• Supplied records:
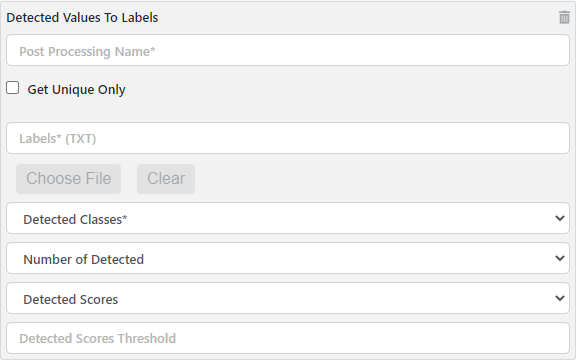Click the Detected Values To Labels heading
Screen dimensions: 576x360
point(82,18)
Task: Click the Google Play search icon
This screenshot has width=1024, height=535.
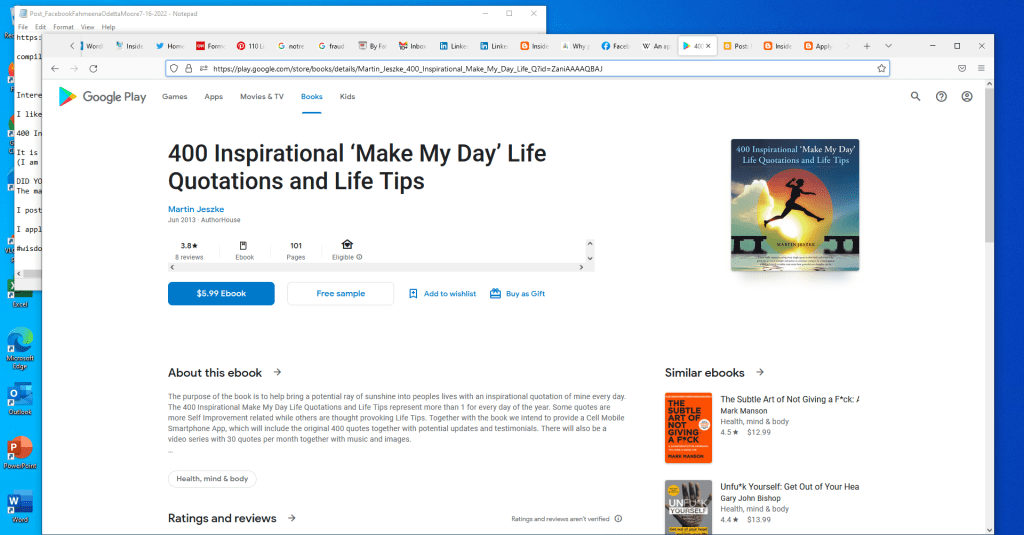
==
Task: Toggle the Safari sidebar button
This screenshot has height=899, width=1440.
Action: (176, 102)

• Task directions:
Write out the data exactly, starting at the line containing "Task: Toggle the Safari sidebar button" and ending at the line containing "Action: (176, 102)", with both of those lines included.

• Solution to the exercise:
Task: Toggle the Safari sidebar button
This screenshot has height=899, width=1440.
Action: (176, 102)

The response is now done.